(Ejercicios propuestos)
1. Indica si cada afirmación concuerda con el relato del fotógrafo del Muro y respalda tu respuesta con las palabras exactas del texto: (a) el hombre fotografiaba el mar una tarde de temporal; (b) los periódicos publicaron el nombre del hombre; (c) según algunos testigos, el hombre usaba gafas.
2. Traduce al inglés esta oración del relato del fotógrafo del Muro: «El testigo y un surfista que nadaba sobre su tabla enfrente de La Escalerona vieron como una de aquellas olas de más de tres metros lo engullía con su lengua de espuma y lo hacía desaparecer bajo las aguas».
3. Prosigue el relato del fotógrafo del Muro a partir de su última oración.

══ Texto del documento ══

Sucedió
aquí en Xixón, hace dos inviernos. Un hombre, sin
identidad conocida y con acento extranjero, fotografiaba el rompiente
de las olas una tarde de temporal en la recién inaugurada
escalera nº 0 del Paseo del Muro. Alguien que transitaba por
allí le advirtió del peligro que corría y él,
ignorando el aviso, sonrió y dijo algo así como: “¡No
problema!”. Siguió fotografiando la furia del mar contra la
balaustrada que rodea la Iglesia de San Pedro. El testigo y un
surfista que nadaba sobre su tabla enfrente de La Escalerona vieron
como una de aquellas olas de más de tres metros lo engullía
con su lengua de espuma y lo hacía desaparecer bajo las aguas.
Que se
ignoraba su identidad y que hablaba con acento extranjero fueron los
únicos datos ofrecidos al día siguiente por los
periódicos de la ciudad sobre el infortunado desconocido.
Algunos testigos consultados por los reporteros locales añadían
algunos otros detalles: que era un hombre de mediana edad, que usaba
gafas y que había revelado en un bar cercano al Muro su
condición de peregrino a Compostela, por el viejo camino de la
costa.

═══
══ Datos proporcionados ══

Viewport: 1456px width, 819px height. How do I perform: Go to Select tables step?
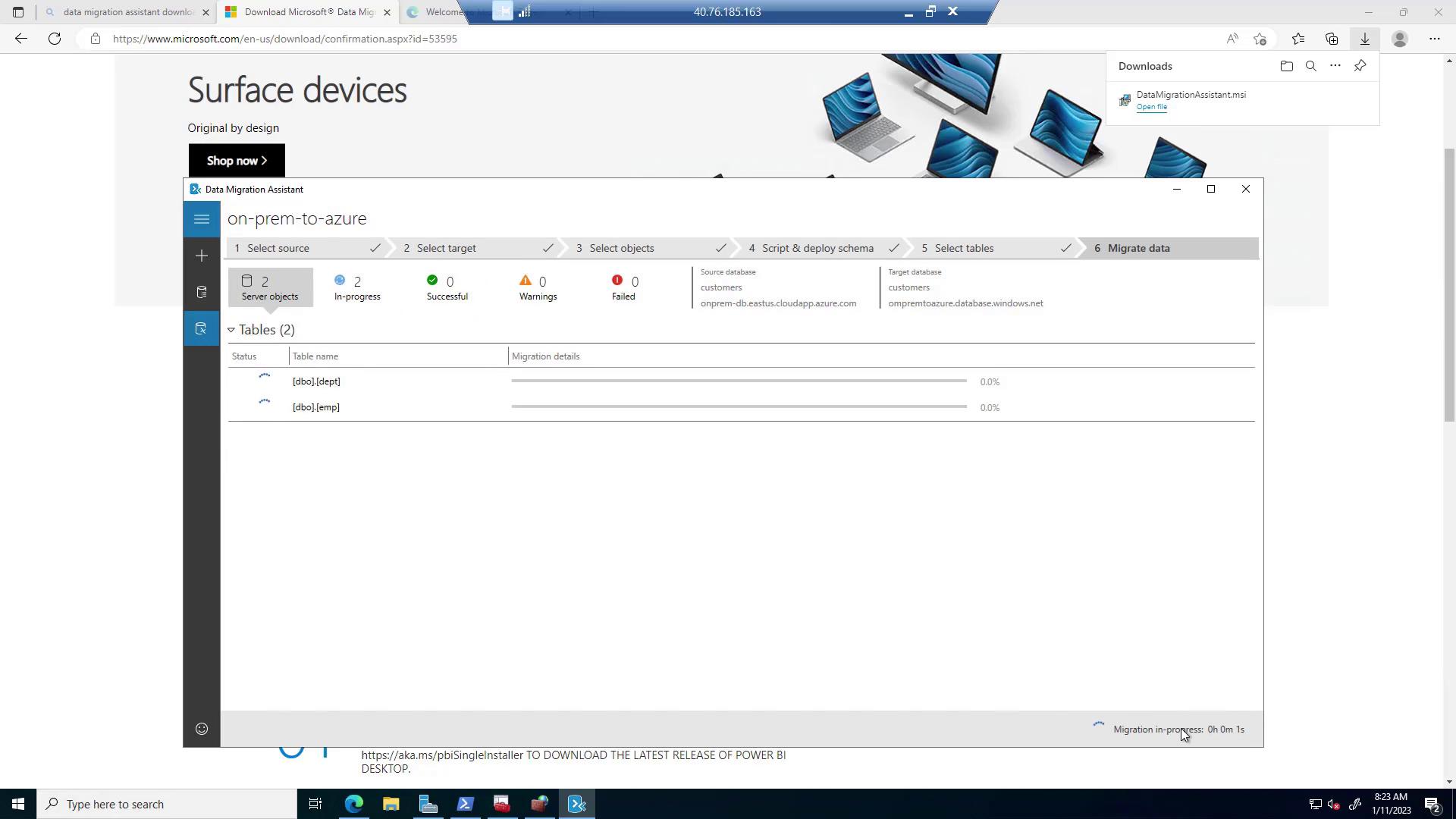coord(963,249)
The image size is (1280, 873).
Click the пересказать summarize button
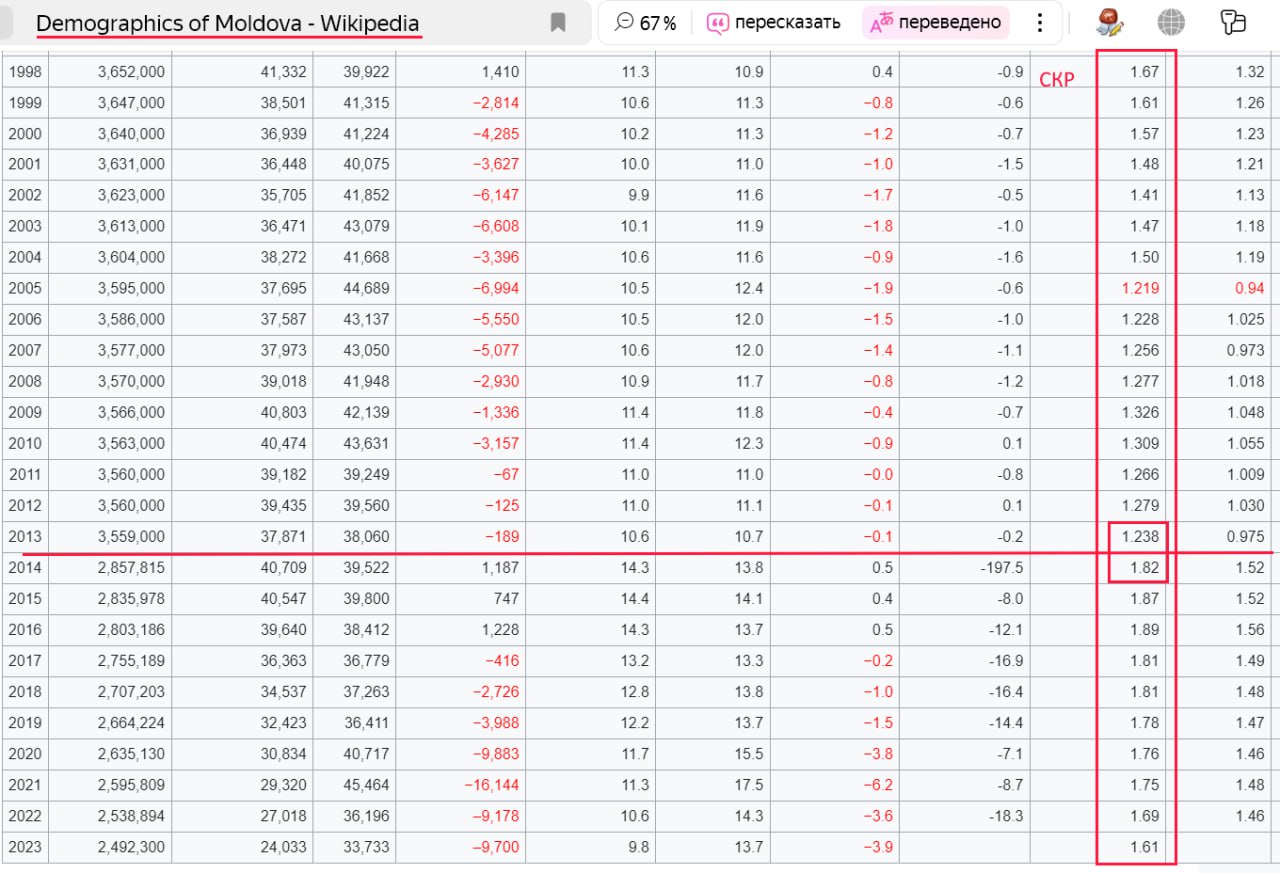[774, 23]
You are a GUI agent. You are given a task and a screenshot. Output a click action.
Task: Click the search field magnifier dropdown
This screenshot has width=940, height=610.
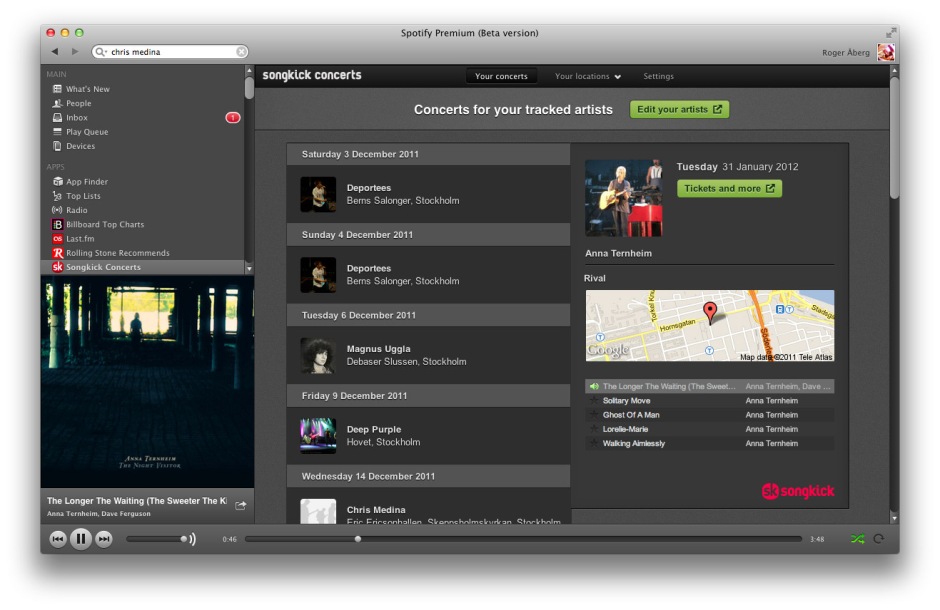coord(102,52)
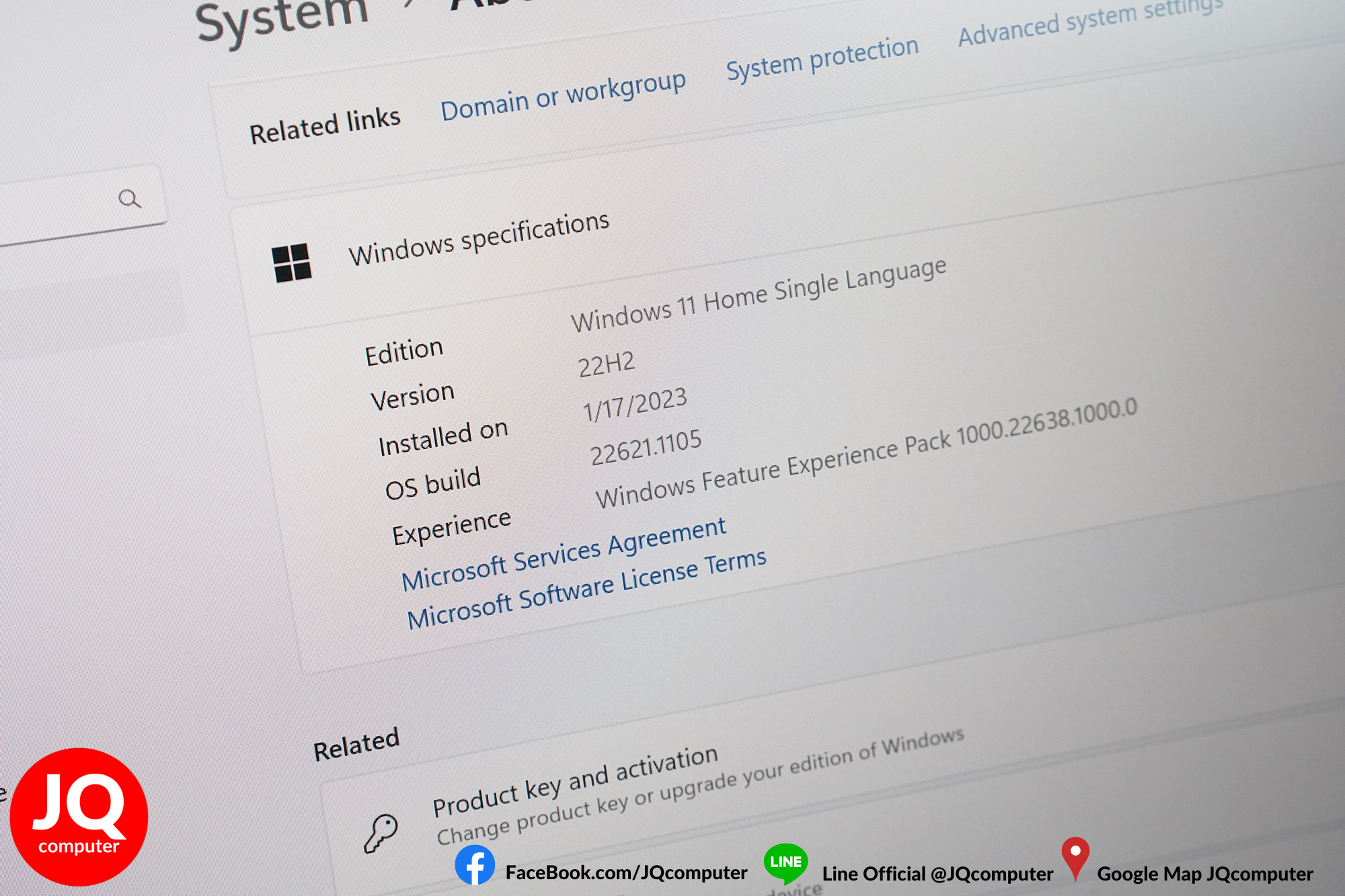Screen dimensions: 1345x896
Task: Open Microsoft Services Agreement link
Action: 564,554
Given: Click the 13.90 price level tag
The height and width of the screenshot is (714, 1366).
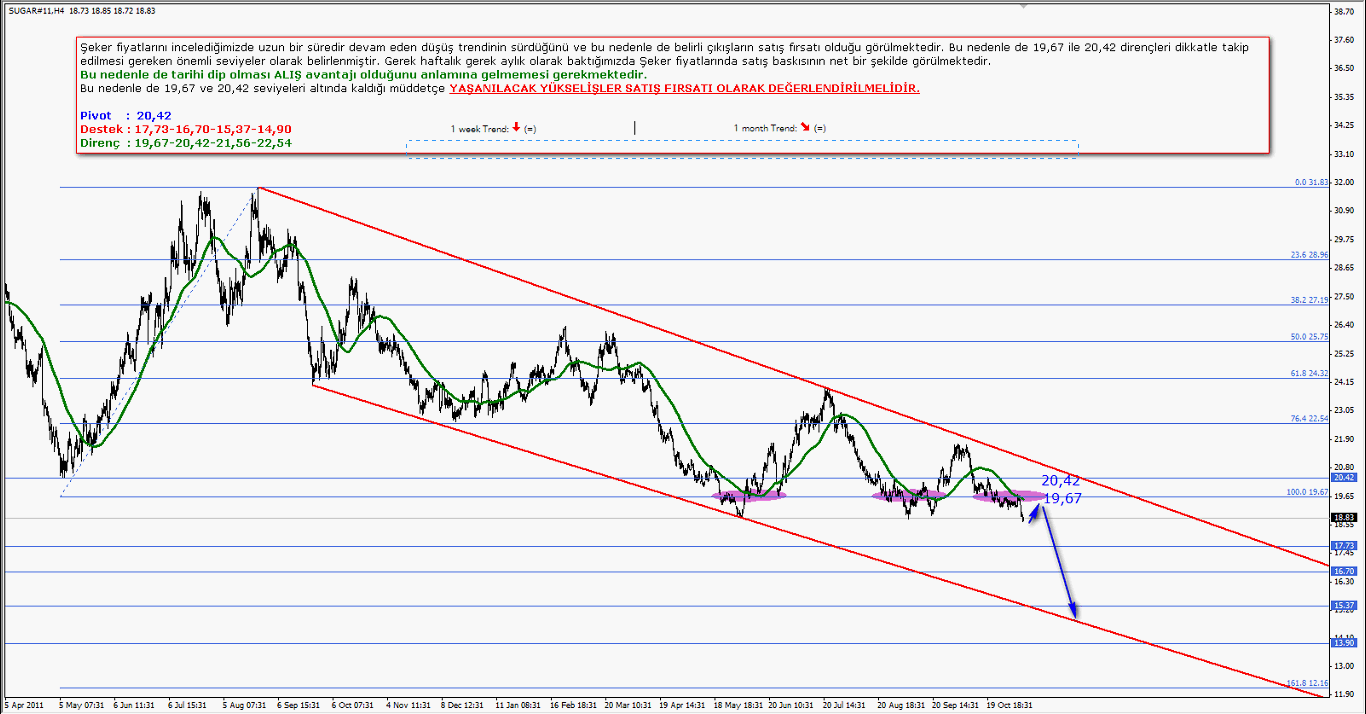Looking at the screenshot, I should [x=1342, y=643].
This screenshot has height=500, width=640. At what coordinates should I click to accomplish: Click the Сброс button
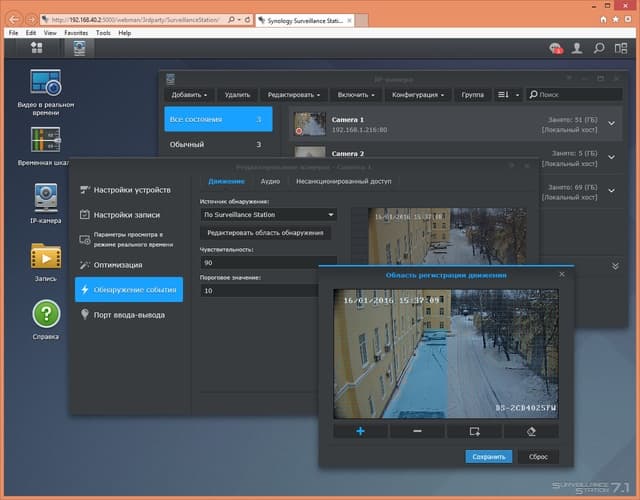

═══

(Respuestas)
1.
(a) Sí: «fotografiaba el rompiente de las olas una tarde de temporal».
(b) No: «Que se ignoraba su identidad y que hablaba con acento extranjero fueron los únicos datos ofrecidos al día siguiente por los periódicos de la ciudad».
(c) Sí: «que usaba gafas».

2. The witness and a surfer who was paddling on his board in front of La Escalerona saw one of those waves, more than three meters high, swallow him with its tongue of foam and make him disappear beneath the waters.

3.
La
prensa informó durante los días siguientes del
dispositivo organizado para el rescate del cuerpo y en el que
participaban efectivos de Salvamento Marítimo, Bomberos, Cruz
Roja, Protección Civil, Guardia Civil, Policía
Nacional, Policía Local y voluntarios. En todo ese tiempo el
estado del mar apenas había variado y los responsables del
operativo de rescate confesaban a los medios las escasas esperanzas
que albergaban de lograr localizar al ahogado en esas condiciones. Un
veterano marinero del barrio de Cimavilla declaraba a un periódico
local que había que esperar por lo menos diez días para
que un cuerpo arrastrado por el mar emergiese a la superficie. Otros
expertos, consultados, cifraban esta espera en dos semanas.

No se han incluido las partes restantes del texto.